The diagram is structured as a two-dimensional matrix. The columns represent successive stages in the production and consumption of the built environment, from extraction (left) to manufacturing, building, use, dismantling, recycling, and finally waste (right). The rows form a timeline spanning three centuries, running from 1750 (top) to 2050 (bottom). The quarter century between today and 2050 is filled with notions we extrapolated from contemporary tendencies on a backdrop of speculated technological, logistic, and economic developments. While some developments are already incubating and can reasonably be expected, others might need the push that this diagram, like the gasps of an inebriated oracle, might offer.

The evolution of real-world practices over time, along with their varying intensities, is illustrated through a series of four diagrammatic section drawings. These depict the sequence of extraction, manufacturing, building, use, and disposal for four distinct historical moments. Each section features a hole on the left (representing extraction sites) and a hill on the right (representing waste heaps). Over time, as throughput increases, the quarries and mines grow deeper, and the waste piles grow taller.

The first section, at the top of the diagram, represents the year 1750. Extraction pits are relatively shallow, transportation relies on horse-drawn carts, and few machines are visible on building sites. Little waste is produced, as most demolition materials are reused or recycled. A century later, the diagram depicts 1880, at the height of the first wave of coal-powered industrialization. Quarries are deeper, rail transport dominates, exhaust fumes are pervasive, and steel plays a significant role in construction.The third section, representing 1950, features oil and gas drilling, open-pit mines, large-scale industry, glass and steel construction, skyscrapers, trucks, hydraulic cranes, bulldozers, explosive demolition, and growing waste dumps. The final section illustrates the building industry in 2000, dominated by concrete, highly automated extraction and manufacturing processes, destructive demolition, and massive piles of aggregate waste.

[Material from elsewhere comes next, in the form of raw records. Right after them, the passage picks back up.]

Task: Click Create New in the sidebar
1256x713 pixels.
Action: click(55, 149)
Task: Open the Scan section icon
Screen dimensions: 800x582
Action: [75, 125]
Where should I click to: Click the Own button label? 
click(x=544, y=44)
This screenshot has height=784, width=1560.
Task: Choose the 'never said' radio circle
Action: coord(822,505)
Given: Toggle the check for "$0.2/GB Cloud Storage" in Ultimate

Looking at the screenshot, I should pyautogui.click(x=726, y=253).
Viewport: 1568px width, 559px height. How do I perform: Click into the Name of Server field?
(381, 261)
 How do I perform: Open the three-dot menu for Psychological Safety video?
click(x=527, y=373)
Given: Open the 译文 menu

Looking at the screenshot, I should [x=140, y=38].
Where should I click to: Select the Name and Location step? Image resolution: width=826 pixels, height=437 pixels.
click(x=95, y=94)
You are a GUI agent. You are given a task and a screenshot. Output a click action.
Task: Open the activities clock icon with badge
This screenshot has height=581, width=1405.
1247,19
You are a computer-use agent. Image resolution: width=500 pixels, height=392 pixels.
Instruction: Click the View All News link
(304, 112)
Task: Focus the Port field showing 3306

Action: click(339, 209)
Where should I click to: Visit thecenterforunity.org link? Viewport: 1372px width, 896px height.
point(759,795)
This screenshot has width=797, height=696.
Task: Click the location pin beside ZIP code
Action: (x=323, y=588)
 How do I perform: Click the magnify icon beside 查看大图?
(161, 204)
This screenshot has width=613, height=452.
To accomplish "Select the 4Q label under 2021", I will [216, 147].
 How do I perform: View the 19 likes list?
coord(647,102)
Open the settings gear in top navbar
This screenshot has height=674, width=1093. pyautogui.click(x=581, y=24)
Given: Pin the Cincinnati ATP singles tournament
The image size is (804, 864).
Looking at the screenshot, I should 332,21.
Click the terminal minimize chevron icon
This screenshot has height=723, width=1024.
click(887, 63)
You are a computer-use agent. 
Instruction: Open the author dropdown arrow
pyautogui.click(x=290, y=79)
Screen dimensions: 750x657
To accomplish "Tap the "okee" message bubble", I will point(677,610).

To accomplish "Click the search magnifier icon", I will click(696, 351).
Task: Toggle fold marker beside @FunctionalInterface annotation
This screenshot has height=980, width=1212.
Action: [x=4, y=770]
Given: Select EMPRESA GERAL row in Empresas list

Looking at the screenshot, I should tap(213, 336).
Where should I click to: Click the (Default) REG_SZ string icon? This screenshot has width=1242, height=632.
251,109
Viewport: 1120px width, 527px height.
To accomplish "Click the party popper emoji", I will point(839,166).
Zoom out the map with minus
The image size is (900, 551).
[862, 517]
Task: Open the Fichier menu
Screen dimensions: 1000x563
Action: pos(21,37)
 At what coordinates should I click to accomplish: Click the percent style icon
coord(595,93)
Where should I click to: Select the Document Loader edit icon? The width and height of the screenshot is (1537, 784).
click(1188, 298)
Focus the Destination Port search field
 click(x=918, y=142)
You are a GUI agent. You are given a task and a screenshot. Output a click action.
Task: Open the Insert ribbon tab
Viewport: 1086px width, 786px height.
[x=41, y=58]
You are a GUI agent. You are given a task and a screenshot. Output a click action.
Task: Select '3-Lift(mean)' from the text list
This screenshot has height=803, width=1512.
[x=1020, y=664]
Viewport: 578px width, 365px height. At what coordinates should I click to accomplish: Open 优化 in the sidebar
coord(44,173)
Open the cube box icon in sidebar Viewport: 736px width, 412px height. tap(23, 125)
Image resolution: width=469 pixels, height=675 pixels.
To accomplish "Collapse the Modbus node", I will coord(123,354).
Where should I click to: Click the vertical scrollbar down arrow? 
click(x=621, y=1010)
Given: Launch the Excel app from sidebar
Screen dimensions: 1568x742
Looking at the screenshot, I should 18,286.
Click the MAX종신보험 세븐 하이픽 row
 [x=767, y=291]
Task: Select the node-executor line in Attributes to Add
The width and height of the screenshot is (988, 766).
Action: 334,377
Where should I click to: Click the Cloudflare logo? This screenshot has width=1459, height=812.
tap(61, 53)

While based on historical research, these diagrammatic sections are intentionally simplified to convey the evolution of material flows over time. The emergence of key technologies is illustrated with small icons, some of which float over the section drawings, while others are placed within the matrix according to their date of invention. For example, the invention of dynamite in 1867 is represented by a dynamite icon in the demolition column for that year. These icons create a visual continuity across the timeline.

Against the backdrop of these columns (stages of the linear economy) and rows (the timeline), the diagram includes textual representations of key notions, individuals, organizations, and projects relevant to the discourse on the circular building economy. These elements are positioned according to the production stage (column) they relate to and the date of their first documented formulation. One separate column, to the right of the diagram, lists general concepts and figures that transcend any particular stage in the extraction-to-disposal sequence. These come from the field of ecological economics and its corollary, material flow studies, which has had a strong impact on circular design theory and practice.

The basic infrastructure, and the material backdrop against which the building economy unfolds, hasn’t changed much since the year 2000. Contrary to certain discourses on decoupling, the spectacular development of digital technology since the start of this century has left the sequence from extraction to disposal pretty much unchanged. The infrastructural inertia of this situation is the technological straitjacket we are locked into today, and likely will be for at least the quarter century to come. Jolting the building economy out of its linear gridlock and envisioning a meaningful future for circular design principles will require something bigger than just a few tweaks, or the dreamed-up representation of a desired horizon.